Photos taken in collaboration with Ang Wei Ming

Ah, breastfeeding – a topic that touches all mums personally. Breastfeeding is a really personal subject. As a new mum, I had heard much about how painful and tough it can be. But like everything, one can only appreciate the difficulty after you have experienced it.

I’m no lactation expert, and there’s plenty of available literature on how to overcome challenges such as improper latching or low milk supply, so I won’t belabour those points.

What I do want to share is what got me through my challenges as I grappled with believing that I could give my baby the “liquid gold” he needed.


Breastfeeding is quite an isolating experience. On most occasions, I would find myself alone in the room, trying to latch my baby as he squirmed or fussed on one breast, while making sure that the contraption holding the letdown milk on the other breast wouldn't drop and waste what little breast milk I had.

This activity, in my humble opinion, should qualify as some kind of Olympic sport or circus act.

In the nights, it required summoning all my strength to wake up diligently at 3 a.m. to express milk because despite one's tiredness, your motherly instincts take over to ensure that you are feeding your child.

But imagine, after 30 minutes of pumping alone in the dark while you watch your sleeping husband with envy, you yield a grand total of 50ml of breastmilk.

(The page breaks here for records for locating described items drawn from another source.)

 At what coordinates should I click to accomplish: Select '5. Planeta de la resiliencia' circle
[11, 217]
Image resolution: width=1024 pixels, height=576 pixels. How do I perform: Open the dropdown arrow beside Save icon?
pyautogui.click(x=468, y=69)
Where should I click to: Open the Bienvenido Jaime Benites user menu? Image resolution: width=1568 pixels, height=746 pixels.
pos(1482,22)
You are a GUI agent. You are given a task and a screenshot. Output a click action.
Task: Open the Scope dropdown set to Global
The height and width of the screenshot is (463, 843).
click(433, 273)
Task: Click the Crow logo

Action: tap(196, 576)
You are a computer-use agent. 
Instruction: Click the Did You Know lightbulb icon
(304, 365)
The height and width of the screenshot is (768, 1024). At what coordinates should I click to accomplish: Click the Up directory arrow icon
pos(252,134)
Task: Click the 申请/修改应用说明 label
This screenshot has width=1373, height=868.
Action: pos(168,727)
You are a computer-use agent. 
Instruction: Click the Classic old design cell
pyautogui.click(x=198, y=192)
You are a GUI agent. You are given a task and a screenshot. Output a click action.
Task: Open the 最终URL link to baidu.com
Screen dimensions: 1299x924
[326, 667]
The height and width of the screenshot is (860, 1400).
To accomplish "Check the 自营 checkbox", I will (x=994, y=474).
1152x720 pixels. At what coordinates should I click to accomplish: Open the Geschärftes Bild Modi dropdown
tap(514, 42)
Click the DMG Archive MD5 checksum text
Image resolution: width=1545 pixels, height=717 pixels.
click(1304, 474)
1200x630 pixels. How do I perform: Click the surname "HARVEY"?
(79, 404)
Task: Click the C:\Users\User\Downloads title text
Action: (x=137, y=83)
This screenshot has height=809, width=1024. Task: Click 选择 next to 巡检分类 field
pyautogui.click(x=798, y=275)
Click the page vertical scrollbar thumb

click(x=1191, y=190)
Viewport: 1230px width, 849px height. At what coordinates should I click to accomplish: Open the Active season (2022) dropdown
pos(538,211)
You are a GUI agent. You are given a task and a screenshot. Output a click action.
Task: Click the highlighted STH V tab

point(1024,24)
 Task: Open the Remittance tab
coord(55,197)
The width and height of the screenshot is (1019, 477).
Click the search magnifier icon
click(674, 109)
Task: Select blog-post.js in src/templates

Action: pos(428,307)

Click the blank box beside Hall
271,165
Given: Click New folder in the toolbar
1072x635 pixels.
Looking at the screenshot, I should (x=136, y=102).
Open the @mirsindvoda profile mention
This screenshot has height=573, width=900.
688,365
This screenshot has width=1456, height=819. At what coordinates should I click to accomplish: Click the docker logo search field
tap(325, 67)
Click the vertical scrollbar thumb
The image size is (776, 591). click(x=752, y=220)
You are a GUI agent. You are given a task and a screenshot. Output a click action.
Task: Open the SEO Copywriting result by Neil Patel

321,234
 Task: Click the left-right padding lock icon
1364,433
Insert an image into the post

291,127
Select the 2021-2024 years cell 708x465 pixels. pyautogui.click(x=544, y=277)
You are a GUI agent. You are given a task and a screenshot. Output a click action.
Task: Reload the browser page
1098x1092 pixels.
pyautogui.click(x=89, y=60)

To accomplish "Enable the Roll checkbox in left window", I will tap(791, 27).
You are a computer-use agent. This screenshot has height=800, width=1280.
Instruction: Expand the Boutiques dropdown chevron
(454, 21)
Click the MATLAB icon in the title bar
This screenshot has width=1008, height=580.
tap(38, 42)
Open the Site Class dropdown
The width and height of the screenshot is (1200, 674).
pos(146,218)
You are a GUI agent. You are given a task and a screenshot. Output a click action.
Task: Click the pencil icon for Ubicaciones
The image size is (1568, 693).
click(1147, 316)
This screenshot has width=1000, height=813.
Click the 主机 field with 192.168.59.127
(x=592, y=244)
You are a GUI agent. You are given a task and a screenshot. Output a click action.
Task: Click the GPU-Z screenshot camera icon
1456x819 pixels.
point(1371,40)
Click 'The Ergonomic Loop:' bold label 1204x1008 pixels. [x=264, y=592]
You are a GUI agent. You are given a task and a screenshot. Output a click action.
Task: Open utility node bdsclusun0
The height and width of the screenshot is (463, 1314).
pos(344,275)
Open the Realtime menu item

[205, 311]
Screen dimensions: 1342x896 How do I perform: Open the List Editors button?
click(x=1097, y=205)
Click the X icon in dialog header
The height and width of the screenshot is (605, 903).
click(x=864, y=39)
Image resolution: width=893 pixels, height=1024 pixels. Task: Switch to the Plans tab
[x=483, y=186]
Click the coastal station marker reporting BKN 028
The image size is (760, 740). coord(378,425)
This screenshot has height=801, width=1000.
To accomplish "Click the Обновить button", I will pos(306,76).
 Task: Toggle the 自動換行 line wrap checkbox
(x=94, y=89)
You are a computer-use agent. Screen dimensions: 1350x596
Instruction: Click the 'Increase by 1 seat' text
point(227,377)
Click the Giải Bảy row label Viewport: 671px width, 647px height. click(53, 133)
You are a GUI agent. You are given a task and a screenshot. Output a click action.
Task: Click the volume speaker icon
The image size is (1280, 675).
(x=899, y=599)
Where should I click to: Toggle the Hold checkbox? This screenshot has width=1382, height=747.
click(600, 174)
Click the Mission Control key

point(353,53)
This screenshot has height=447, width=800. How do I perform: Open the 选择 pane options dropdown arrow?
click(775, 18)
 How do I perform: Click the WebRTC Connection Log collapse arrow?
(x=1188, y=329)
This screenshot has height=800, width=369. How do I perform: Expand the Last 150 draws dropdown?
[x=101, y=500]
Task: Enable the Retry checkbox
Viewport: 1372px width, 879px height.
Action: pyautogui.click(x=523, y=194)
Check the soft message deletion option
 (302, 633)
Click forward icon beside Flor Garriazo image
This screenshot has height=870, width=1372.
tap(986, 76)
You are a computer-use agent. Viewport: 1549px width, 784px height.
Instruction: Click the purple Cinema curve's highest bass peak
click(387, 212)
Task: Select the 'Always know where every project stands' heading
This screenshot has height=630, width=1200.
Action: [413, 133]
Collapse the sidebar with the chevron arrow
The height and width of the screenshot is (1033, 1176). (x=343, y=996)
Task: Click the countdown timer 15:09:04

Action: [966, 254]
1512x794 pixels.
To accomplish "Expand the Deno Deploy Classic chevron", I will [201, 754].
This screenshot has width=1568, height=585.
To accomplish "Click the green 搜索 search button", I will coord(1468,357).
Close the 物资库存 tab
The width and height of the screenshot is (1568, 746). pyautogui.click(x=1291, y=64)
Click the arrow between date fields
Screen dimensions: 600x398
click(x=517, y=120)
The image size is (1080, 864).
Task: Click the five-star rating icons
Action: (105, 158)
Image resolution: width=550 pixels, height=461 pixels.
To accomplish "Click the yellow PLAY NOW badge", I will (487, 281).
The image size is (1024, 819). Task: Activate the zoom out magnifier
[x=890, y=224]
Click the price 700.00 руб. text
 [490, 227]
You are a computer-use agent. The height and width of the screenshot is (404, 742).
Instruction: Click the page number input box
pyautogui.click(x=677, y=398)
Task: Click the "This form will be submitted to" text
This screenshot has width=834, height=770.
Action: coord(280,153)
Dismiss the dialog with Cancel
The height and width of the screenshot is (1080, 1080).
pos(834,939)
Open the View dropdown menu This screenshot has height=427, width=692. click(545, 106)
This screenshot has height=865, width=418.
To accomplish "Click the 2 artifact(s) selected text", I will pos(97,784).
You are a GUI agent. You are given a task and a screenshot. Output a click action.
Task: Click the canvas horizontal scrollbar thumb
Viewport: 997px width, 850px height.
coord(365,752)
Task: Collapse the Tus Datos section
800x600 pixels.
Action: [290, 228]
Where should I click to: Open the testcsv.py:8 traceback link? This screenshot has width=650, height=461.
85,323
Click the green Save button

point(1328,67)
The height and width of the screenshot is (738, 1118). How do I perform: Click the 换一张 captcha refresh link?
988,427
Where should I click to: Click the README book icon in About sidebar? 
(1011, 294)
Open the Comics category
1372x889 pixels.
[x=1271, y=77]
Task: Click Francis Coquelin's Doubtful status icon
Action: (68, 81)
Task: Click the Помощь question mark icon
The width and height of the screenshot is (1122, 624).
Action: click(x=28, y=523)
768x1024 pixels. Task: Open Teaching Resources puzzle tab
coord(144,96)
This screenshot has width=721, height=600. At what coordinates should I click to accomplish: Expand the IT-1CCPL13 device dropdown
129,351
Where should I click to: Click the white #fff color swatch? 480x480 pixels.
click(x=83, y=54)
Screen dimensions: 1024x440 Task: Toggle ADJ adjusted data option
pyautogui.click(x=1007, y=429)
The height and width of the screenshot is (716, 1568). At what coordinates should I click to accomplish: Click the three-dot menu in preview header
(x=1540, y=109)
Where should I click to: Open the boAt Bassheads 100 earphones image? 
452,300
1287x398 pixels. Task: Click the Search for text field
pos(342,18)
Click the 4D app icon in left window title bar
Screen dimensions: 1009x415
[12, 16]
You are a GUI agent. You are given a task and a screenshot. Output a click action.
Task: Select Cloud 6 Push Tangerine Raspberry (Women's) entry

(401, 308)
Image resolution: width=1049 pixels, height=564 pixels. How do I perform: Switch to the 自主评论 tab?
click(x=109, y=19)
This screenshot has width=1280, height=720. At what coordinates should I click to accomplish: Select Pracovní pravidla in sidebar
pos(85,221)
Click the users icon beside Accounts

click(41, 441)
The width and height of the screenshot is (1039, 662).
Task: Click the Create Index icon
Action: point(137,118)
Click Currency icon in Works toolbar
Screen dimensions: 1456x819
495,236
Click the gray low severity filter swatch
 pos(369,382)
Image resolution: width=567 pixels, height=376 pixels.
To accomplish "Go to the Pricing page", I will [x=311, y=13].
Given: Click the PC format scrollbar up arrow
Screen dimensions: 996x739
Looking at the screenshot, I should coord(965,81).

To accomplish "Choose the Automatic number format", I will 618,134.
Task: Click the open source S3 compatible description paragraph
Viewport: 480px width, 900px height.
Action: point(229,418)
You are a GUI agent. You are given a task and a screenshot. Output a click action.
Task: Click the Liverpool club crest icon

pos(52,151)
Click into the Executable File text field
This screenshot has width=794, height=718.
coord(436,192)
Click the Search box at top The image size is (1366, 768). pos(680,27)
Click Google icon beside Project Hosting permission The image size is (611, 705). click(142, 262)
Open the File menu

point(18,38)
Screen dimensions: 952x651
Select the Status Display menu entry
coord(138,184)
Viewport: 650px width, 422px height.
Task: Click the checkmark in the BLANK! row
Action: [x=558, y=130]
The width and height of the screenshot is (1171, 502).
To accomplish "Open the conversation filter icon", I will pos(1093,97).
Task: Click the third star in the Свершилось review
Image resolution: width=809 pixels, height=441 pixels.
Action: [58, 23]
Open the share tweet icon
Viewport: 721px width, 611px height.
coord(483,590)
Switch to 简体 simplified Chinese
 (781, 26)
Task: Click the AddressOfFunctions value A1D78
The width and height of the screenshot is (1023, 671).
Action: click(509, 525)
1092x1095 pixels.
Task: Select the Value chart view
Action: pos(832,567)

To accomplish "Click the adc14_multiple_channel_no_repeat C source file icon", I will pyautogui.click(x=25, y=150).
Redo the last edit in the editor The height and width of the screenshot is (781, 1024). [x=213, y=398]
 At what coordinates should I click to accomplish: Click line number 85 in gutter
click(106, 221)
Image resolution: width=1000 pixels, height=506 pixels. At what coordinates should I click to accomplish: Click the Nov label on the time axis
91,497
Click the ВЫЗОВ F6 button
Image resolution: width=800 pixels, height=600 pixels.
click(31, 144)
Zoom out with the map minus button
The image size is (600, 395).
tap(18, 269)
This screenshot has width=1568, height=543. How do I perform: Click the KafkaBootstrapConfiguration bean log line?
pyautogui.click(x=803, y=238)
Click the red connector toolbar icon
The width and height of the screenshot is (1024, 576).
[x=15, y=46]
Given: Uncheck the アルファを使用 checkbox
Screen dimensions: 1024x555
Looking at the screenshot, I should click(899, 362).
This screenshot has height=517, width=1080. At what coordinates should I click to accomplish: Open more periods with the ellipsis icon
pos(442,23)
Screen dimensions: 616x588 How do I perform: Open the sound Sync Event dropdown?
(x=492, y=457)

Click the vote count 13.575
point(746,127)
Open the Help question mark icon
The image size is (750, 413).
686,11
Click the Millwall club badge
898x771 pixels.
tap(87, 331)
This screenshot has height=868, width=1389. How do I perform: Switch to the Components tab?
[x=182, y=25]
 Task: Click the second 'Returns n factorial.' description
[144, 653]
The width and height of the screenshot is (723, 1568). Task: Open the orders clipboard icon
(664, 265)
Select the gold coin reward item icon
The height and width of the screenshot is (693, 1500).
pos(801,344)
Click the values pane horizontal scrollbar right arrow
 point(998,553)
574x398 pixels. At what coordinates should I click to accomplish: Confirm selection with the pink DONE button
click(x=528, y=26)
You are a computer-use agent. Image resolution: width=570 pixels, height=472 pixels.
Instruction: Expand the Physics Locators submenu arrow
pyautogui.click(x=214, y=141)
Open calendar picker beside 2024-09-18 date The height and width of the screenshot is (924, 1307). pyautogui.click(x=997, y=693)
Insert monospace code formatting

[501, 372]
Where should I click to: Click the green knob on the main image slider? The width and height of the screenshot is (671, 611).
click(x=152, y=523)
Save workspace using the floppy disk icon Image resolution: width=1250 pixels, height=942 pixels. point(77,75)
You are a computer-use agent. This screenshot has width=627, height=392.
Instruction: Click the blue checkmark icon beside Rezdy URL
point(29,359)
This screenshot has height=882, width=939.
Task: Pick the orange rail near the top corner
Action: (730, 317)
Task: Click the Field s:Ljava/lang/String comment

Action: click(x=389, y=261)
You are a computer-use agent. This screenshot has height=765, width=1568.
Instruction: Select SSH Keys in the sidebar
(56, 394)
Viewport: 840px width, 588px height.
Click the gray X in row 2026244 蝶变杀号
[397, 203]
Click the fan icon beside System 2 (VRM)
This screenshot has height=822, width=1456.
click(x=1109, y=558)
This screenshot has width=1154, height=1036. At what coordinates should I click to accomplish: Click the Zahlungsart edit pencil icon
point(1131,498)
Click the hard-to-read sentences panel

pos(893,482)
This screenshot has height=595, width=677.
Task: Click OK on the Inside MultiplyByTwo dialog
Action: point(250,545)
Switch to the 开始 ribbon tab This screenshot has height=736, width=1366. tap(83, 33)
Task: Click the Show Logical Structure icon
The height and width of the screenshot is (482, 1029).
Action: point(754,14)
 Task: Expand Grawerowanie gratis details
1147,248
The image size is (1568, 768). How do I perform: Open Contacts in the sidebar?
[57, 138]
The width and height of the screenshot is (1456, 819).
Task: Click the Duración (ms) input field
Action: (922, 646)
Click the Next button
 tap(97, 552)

All the effort and fatigue – and it wasn’t even enough for one feed! Not to mention needing to wash all the pump parts before I could go back to sleep.

There were many moments like this that I really wanted to give up.



What helped get me through the toughest stretches of the journey was a support network of mums who were going through the same experience.

Besides advice on tips and tricks to breastfeed well, the main benefit, I believe, was just having other people who could relate to the painful challenges. We just needed some emotional support to get us through the trying moments.

I would like to share some collective wisdom that saw me through:

1. Don’t obsess over the “right” technique

As a new mum, you will get schooled on latching techniques, many of which are really very helpful.

However, my main takeaway from the entire experience is that what works for others may not work for you. That said, it's true that wrong techniques will hurt your nipples, so it's best to ask for feedback from a specialist if you're in prolonged discomfort.

After giving birth to my son, it looked like I was on the right track with latching him. However, his mouth's position differed from diagrams of the “correct” latching position.

Concerned, I went to see a lactation consultant to get advice on how I could improve on my technique. The consultation seemed helpful, but when I got home and tried out the tips I was given, I still couldn't get my baby to latch correctly.

As such, it became a very frustrating experience for both of us, and I even contemplated just feeding him my breast milk through a bottle.

Thankfully, I persisted, exploring my own techniques of latching until I found one that worked and never looked back.


2. Don’t let the measurements get you down

As humans, we compare, reference and benchmark against what is “normal”. That is how we get a sense of whether we are on the “right track”.

This “track”, however, can be very demoralising when you learn that your milk supply is lower than what others are pumping or is less than what your baby “should be” having.

I wasn’t expressing a lot of breast milk at the start, hence it would get to me when I saw people having so much excess milk to donate. My postpartum massage lady would tell me about how some of her other customers had so much breast milk, which, for a while, made me feel bad.

"It's okay lah," she would say to me. "You can supplement with formula."

I did take her advice anyway, and during those formula feeds, I left the feeding to my husband and treated myself to a nice, relaxing nap. Not a bad suggestion at all.

Today, my supply is much more adequate and I am able to feed my baby with breast milk entirely – it saves on the formula too.

3. You are enough

This final one is simple, and yet possibly the hardest to grasp. When the going gets hard, hold firmly to this belief and put all that self-doubt to rest. We've got some breastfeeding to do!